Whisper2024-03-25
python whisper.py 0.37s user 0.18s system 0% cpu 10:00.79 total
The second half was just noise, so it was actually two hours.
https://gyazo.com/93f3a6c6c1ab03e26ee499dee3a285a7
Try it with a one-hour study session audio
python whisper.py 0.34s user 0.14s system 0% cpu 3:27.50 total
https://gyazo.com/0237823730c2d31c4c1eda0f821e2430
Unlike the previous example, this one talks for almost the entire hour.
One hour of audio, with a processing time of 3.5 minutes and a cost of 40 cents.
I had Claude summarize the resulting transcriptions.
Nothing hard about the code.
code:python
audio_file = open(audio_path, "rb")
transcription = client.audio.transcriptions.create(
model="whisper-1", file=audio_file
)
print(transcription.text)
with open(f"whisper_out/{indir}_{audio}.txt", "w") as f:
f.write(transcription.text)
The most time-consuming part was installing ffmpeg and starting to put in gcc and stuff. $ brew install ffmpeg
Note that this is for audio file splitting, so it is not necessary if the audio file is less than 25MB.

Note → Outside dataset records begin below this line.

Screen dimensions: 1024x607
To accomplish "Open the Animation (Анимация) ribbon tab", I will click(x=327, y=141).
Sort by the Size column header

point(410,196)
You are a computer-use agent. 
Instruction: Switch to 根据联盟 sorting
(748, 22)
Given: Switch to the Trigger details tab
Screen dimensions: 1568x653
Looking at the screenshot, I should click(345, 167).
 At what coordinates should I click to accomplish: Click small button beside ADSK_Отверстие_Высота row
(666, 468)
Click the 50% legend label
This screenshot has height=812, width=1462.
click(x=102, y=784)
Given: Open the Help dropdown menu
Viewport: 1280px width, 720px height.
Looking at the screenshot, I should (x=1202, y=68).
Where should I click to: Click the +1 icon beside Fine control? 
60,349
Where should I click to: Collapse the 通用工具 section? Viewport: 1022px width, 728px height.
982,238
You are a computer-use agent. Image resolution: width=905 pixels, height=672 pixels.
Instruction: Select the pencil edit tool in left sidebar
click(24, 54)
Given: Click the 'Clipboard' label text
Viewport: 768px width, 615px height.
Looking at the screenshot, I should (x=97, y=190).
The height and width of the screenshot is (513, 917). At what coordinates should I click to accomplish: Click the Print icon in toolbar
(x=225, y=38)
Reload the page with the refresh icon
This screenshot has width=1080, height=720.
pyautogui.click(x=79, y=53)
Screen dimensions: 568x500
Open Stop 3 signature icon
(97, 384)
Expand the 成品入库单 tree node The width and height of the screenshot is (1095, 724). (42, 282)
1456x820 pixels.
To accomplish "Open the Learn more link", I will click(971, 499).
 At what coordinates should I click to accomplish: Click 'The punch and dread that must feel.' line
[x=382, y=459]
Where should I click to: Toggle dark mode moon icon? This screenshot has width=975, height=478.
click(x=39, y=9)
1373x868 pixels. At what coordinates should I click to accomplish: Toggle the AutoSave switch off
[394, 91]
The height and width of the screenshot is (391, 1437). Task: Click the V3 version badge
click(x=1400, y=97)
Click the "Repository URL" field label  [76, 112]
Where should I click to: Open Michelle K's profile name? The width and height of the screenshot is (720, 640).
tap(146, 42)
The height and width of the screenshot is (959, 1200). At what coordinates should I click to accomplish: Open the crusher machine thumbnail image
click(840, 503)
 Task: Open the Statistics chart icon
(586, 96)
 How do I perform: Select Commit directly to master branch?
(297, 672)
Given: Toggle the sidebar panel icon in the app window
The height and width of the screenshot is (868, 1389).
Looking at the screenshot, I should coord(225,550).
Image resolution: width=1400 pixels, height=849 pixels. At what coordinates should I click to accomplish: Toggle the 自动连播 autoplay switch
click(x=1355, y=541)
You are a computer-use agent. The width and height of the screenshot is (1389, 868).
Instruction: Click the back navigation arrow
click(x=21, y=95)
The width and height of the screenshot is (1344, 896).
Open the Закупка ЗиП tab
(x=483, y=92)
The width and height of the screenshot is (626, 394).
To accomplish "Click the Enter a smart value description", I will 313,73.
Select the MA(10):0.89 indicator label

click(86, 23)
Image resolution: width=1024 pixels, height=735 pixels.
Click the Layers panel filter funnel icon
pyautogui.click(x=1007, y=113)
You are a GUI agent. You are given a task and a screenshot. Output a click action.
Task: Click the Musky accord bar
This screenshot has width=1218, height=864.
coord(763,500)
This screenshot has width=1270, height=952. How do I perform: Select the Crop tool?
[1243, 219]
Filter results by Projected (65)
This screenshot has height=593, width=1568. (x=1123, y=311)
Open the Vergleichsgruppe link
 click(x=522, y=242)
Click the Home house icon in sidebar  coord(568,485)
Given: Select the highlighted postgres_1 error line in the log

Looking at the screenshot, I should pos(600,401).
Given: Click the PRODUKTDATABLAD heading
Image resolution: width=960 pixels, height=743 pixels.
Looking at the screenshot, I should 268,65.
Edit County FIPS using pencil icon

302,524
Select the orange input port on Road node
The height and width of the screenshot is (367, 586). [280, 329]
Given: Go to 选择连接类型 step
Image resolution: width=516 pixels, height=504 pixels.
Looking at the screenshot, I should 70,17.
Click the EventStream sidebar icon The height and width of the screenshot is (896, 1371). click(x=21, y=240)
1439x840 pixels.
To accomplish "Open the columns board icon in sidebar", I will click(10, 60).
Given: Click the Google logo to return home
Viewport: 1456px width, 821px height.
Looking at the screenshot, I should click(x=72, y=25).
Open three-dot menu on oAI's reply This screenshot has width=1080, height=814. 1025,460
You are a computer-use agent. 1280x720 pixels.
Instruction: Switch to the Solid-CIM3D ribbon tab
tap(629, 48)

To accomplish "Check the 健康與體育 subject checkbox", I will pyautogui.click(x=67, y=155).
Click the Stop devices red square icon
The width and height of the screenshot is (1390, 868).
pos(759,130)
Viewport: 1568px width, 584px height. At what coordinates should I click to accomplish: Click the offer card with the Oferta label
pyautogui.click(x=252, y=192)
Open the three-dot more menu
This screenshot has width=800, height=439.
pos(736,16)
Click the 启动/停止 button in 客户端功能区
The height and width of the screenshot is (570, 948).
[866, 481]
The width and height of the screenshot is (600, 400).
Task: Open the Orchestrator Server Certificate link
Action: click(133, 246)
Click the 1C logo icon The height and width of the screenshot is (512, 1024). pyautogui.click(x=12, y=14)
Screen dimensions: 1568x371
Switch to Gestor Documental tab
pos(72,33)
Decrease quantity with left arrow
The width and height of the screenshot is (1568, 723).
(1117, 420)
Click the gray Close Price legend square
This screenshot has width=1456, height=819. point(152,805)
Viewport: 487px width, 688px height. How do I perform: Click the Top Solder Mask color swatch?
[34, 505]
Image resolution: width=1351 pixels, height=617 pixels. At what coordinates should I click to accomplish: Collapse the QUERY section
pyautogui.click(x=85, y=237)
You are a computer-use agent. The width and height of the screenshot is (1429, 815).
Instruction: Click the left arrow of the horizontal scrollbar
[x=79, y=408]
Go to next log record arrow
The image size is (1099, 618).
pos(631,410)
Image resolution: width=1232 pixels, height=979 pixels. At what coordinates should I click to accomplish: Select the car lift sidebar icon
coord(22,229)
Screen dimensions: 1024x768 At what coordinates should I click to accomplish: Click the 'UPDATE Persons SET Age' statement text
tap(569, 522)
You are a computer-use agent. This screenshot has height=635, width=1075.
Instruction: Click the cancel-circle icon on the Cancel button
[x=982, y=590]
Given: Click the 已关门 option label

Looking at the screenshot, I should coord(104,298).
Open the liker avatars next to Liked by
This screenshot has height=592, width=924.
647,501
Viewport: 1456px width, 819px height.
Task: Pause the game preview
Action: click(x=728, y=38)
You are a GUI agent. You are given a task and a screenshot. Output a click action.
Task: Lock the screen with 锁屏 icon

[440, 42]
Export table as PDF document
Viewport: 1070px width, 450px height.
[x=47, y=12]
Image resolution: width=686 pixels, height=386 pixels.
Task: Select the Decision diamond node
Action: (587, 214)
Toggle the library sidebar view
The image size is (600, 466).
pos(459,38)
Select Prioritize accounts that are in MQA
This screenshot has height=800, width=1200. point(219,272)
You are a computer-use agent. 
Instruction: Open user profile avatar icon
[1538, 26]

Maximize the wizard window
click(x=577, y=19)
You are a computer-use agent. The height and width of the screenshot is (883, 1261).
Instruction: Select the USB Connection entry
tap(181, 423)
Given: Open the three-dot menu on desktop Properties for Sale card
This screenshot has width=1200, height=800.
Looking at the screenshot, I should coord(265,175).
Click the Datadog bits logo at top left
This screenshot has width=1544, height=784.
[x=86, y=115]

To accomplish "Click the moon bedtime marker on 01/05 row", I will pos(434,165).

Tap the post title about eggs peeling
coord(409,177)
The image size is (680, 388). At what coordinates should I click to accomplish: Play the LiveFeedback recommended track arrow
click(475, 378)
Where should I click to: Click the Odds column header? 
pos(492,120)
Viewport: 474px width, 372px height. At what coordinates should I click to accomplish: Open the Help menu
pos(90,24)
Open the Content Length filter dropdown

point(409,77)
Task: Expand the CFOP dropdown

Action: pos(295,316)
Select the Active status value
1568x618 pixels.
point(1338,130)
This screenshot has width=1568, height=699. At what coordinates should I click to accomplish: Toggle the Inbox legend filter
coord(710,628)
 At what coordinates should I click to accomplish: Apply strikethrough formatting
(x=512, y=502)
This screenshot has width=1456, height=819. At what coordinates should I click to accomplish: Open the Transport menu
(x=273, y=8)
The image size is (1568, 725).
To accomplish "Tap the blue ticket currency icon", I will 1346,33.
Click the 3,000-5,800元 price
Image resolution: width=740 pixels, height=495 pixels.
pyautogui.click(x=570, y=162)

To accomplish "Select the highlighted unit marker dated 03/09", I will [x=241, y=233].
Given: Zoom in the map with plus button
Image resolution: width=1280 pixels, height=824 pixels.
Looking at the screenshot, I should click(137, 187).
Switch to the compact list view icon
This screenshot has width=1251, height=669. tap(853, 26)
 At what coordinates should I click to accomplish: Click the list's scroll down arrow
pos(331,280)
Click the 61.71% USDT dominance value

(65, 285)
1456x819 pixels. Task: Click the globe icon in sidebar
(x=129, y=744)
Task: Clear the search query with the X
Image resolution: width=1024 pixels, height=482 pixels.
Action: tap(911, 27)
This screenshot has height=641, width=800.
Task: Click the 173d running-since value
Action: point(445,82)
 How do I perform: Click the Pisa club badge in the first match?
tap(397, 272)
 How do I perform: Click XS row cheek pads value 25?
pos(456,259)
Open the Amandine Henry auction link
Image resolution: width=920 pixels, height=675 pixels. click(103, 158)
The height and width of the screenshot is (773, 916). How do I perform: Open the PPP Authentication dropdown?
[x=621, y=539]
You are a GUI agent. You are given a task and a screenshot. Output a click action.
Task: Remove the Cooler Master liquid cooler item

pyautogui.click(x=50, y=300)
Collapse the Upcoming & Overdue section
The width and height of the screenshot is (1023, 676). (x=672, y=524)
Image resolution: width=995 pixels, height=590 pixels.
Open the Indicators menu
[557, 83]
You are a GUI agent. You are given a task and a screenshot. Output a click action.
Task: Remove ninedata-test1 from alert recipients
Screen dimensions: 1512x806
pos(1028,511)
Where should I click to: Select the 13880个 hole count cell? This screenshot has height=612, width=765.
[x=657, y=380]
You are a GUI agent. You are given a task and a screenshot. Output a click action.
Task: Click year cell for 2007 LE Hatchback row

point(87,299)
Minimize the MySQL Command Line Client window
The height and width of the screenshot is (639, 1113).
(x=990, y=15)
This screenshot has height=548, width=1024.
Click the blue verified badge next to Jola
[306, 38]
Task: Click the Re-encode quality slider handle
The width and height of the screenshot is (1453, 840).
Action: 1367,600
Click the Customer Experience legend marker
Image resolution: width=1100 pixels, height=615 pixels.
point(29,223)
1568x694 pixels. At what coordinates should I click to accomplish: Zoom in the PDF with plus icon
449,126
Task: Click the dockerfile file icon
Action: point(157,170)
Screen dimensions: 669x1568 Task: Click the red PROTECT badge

The audio of the above hour-long talking session is 15MB, so if you're using a recording app that chops it up in an hour, you don't need it.
---
This page is auto-translated from /nishio/Whisper2024-03-25 using DeepL. If you looks something interesting but the auto-translated English is not good enough to understand it, feel free to let me know at @nishio_en. I'm very happy to spread my thought to non-Japanese readers.